** Activity list **
1. Translate this sentence from the article about the laundry workers' strike into Spanish: "The company provides no medical or other insurance."
2. From the laundry strike article, extract the passage between "Photo - see" and "and Textile Employees.", inclusive.

(Passage to read begins)

NY laundry workers score strike victory
(front page)
 
Photo - see caption below
Laundry workers in Oceanside, Long Island, struck for three days demanding to be represented by Union of Needletrades, Industrial and Textile Employees.
 
BY CAROLE LESNICK AND LUIS MADRID  
OCEANSIDE, New York--Some 250 workers at a large industrial laundry, Oceanside Institutional Industries, waged a three-day strike in mid-October that resulted in the bosses agreeing to the workers’ demand for union recognition.

The workers’ fight to be represented by the Union of Needletrades, Industrial and Textile Employees (UNITE) is in response to poor working conditions, company abuse, low wages, and no benefits. Some workers with nearly 20 years’ service still earn less than $6 an hour. The company provides no medical or other insurance. Workers also protested anti-immigrant abuse and sexual harassment by management. The overwhelming majority of the workforce at this Long Island factory is Spanish-speaking; most are originally from El Salvador.

(Passage to read ends)
(Extracted records begins)

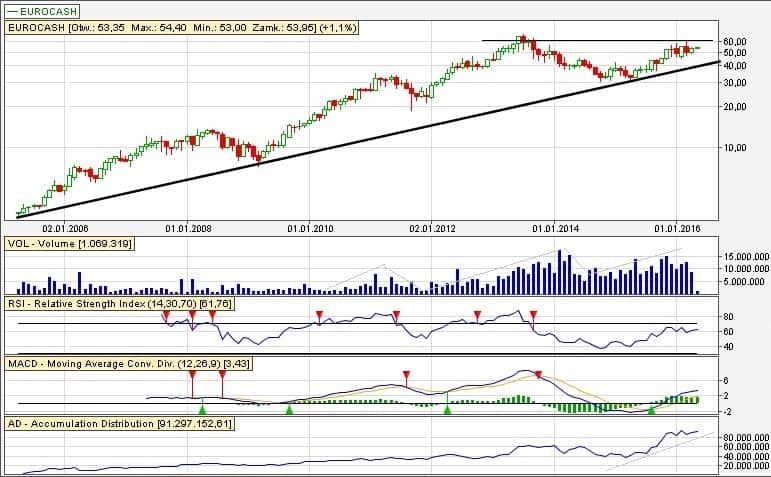Click the 10,00 value on the price scale

click(736, 147)
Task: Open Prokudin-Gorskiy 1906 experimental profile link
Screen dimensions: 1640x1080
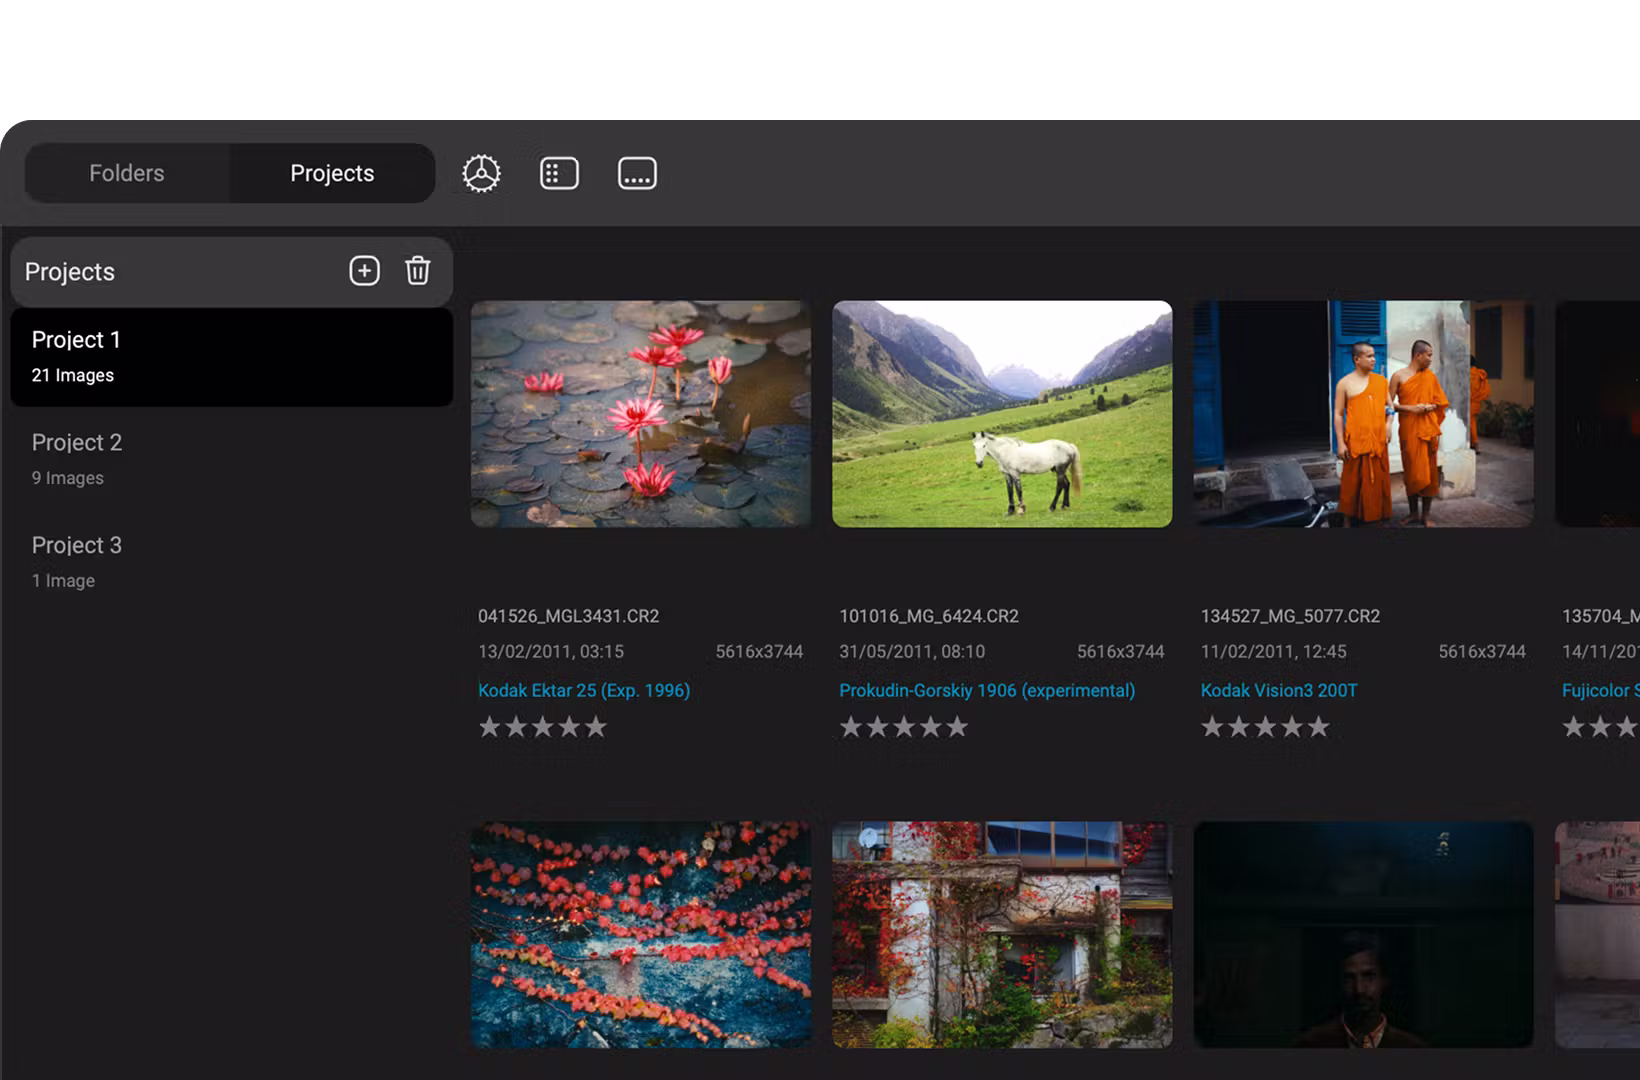Action: (x=987, y=691)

(Extracted records ends)

** Outputs in order **
1. La empresa no ofrece seguro médico ni de ningún otro tipo.

2.
Photo - see caption below
Laundry workers in Oceanside, Long Island, struck for three days demanding to be represented by Union of Needletrades, Industrial and Textile Employees.